MORE THAN YOU EVER WANTED TO KNOW ABOUT
MUSIC SCORING, PART 3
How can music contribute to a film? Aaron
Copland has said, "Music can create a more convincing
atmosphere of time and place." There are a variety of ways
of achieving an atmosphere of time and place, or musical
color. In a broad sense, musical color may be taken to
represent the feeling aspects of music, as distinct from musical
structure, or line, which might be considered to be the
intellectual side. Color is associative - an accordian can
give us a sense of Paris, bagpipes call up images of
Scotland, the oboe suggests a pastoral scene, and rock
music may imply dancing. The effect of color, moreover, is
immediate, unlike musical thematic development, which takes
time. Color is easier and quicker to achieve than musical
design.
One way to impart color is to use musical material
indigenous to the locale of a film, i.e. authentic music
from that location. However, sometimes we might not want to
use "authentic" Chinese music but just want to achieve a
Chinese "flavor" or "color" by using a pentatonic scale
with Western instruments. The Western listener may not
understand the symbols of authentic Chinese music as he
does those of Western music. Therefore, authentic Chinese
music might have less of a dramatic effect, even if it does
convey the realism of being in China. The director will
usually have a strong opinion about which approach is more
appropriate.
This emphasis on color does not mean that musical line
should be ignored. The primary reason film composers have
traditionally stayed away from complex lines and structure
is that such complicated structures cannot successfully be
executed without competing with the dramatic action.
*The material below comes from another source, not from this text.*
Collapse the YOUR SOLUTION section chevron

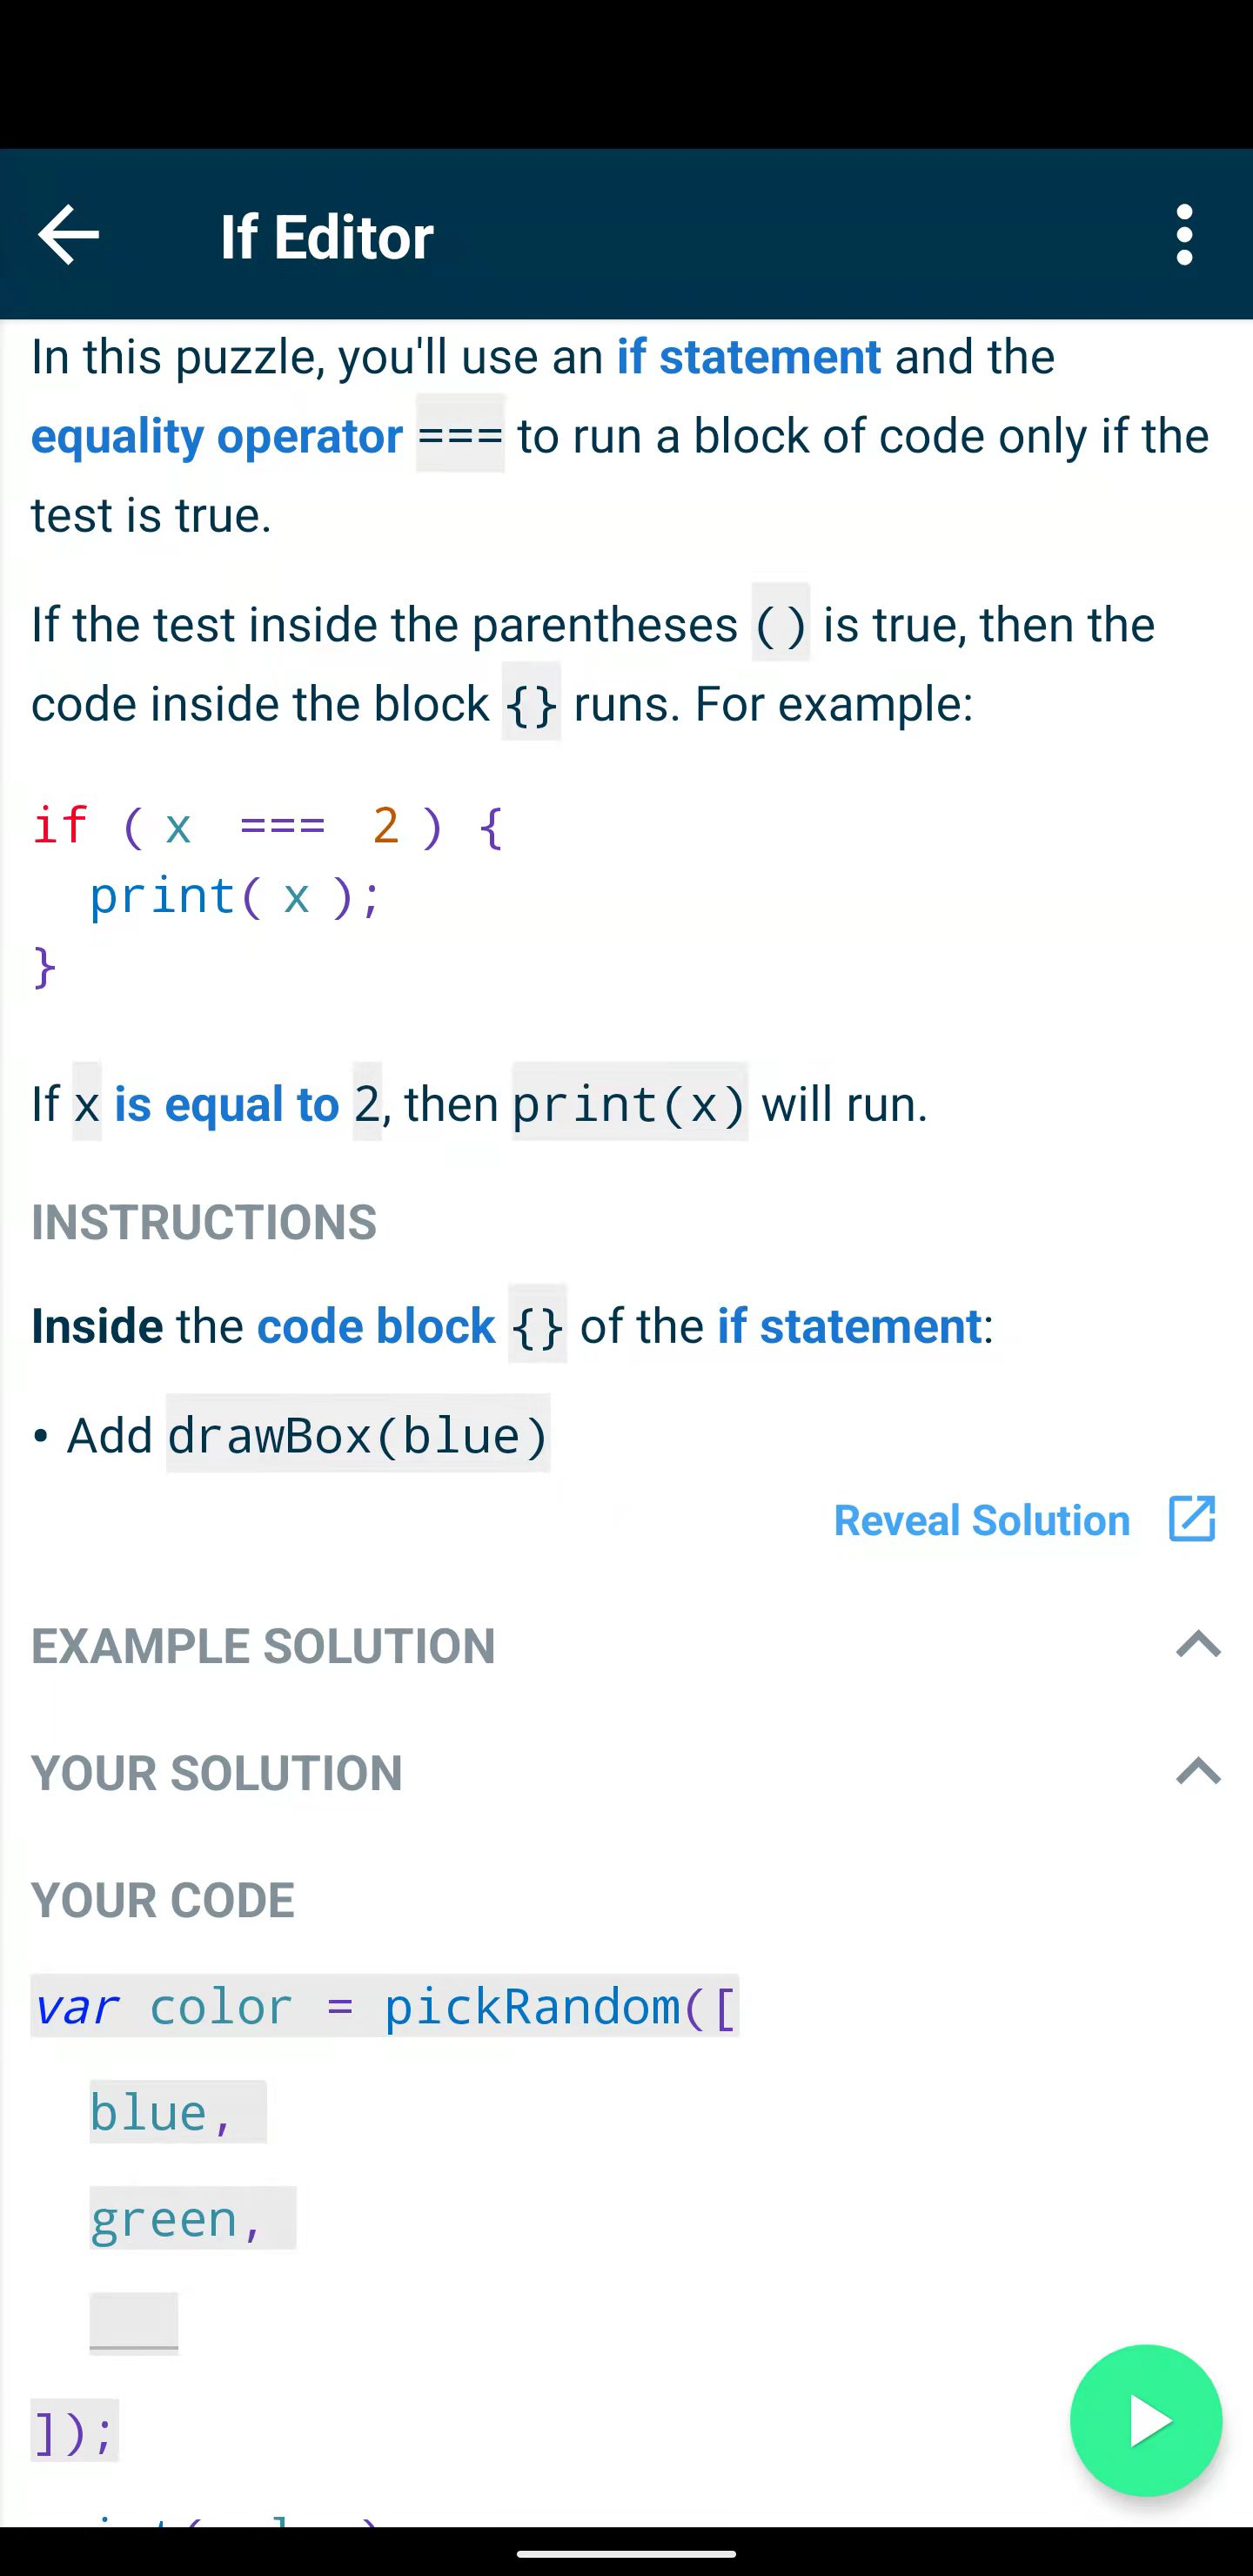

Aaron Copland also said, "Music can serve as a kind of
neutral background filler. This is really the kind of music
one isn't supposed to hear, the sort that helps to fill the
empty spots between pauses in a conversation. It's the
movie composer's most ungrateful task. But at times, though
no one else may notice, he will get private satisfaction
from the thought that music of little intrinsic value,
through professional manipulation, has enlivened and made
more human the deathly pallor of a screen shadow. This is
hardest to do when the neutral filler type of music must
weave its way underneath dialogue."
This can sometimes be the film composer's most difficult
task - to be subordinate. Sometimes the function of film music is
to do nothing more than be there, as though it would exist
as sound rather than as 'constructed' music. Even though it
is filling a rather subordinate role to other elements in
the picture, "filler" type music is in fact a very
conscious dramatic device.
Music can tie together a visual medium that is, by its very
nature, continually in danger of falling apart. Film
editors are very conscious of this particular attribute of
music in films. In a montage, music can serve to hold the
montage together with a unifying musical idea. Without
music, the montage can feel chaotic and disjointed. Music
can help build a sense of continuity in a film.